| Text shown |
□ □ □ □ □ □ □

On Sep 14, 2005, at 9:50 PM, Andrew Pinski wrote:
On Sep 14, 2005, at 9:21 PM, Dale Johannesen wrote:
Consider the following SSE code
(-march=pentium4 -mtune=prescott -O2 -mfpmath=sse -msse2)
<4256776a.c>
The first inner loop compiles to
paddq %xmm0, %xmm1
Good. The second compiles to
movdqa %xmm2, %xmm0
paddw %xmm1, %xmm0
movdqa %xmm0, %xmm1
when it could be using a single paddw. The basic problem is that
our approach defines __m128i to be V2DI even though all the operations
on the object are V4SI, so there are a lot of subreg's that don't need
to generate code. I'd like to fix this, but am not sure how to go
about it.
From real looks of this looks more like a register allocation issue and
nothing to do with subregs at all, except subregs being there.
That's kind of an overstatement; obviously getting rid of the subregs
would
solve the problem as you can see from the first function. I think
you're right that
If we allocated 64 and 63 as the same register, it would have worked
correctly.
(you mean 64 and 66) would fix this example; I'll look at that. Having
a more
uniform representation for operations on __m128i objects would simplify
things
all over the place, though.

□ □ □ □ □ □ □

| Set task |
Print the part of the SSE code thread starting with "<4256776a.c>" and going on through "subregs being there.". You won't need the records.

| Supplied entries |
□ □ □ □ □ □ □

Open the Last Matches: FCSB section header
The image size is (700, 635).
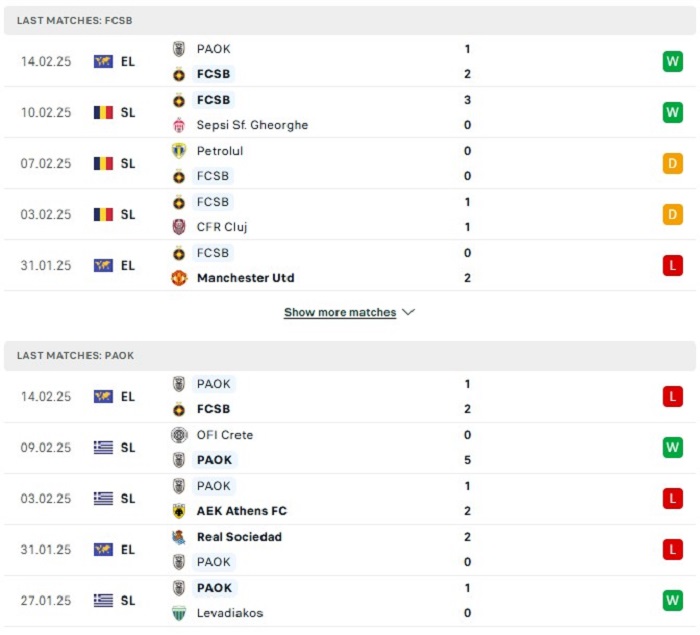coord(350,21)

□ □ □ □ □ □ □

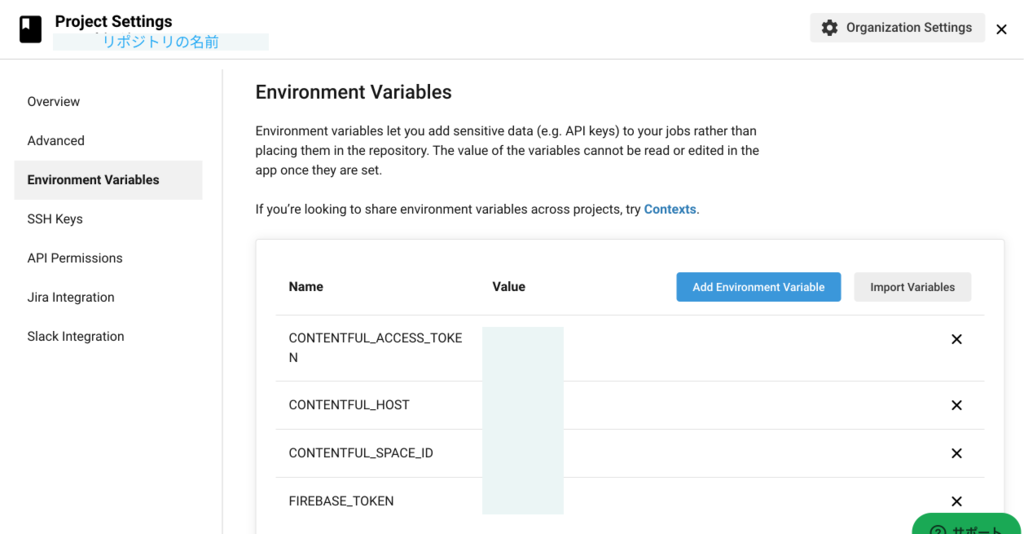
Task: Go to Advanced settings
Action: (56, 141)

□ □ □ □ □ □ □

| Expected answer |
<4256776a.c>
The first inner loop compiles to
paddq %xmm0, %xmm1
Good. The second compiles to
movdqa %xmm2, %xmm0
paddw %xmm1, %xmm0
movdqa %xmm0, %xmm1
when it could be using a single paddw. The basic problem is that
our approach defines __m128i to be V2DI even though all the operations
on the object are V4SI, so there are a lot of subreg's that don't need
to generate code. I'd like to fix this, but am not sure how to go
about it.
From real looks of this looks more like a register allocation issue and
nothing to do with subregs at all, except subregs being there.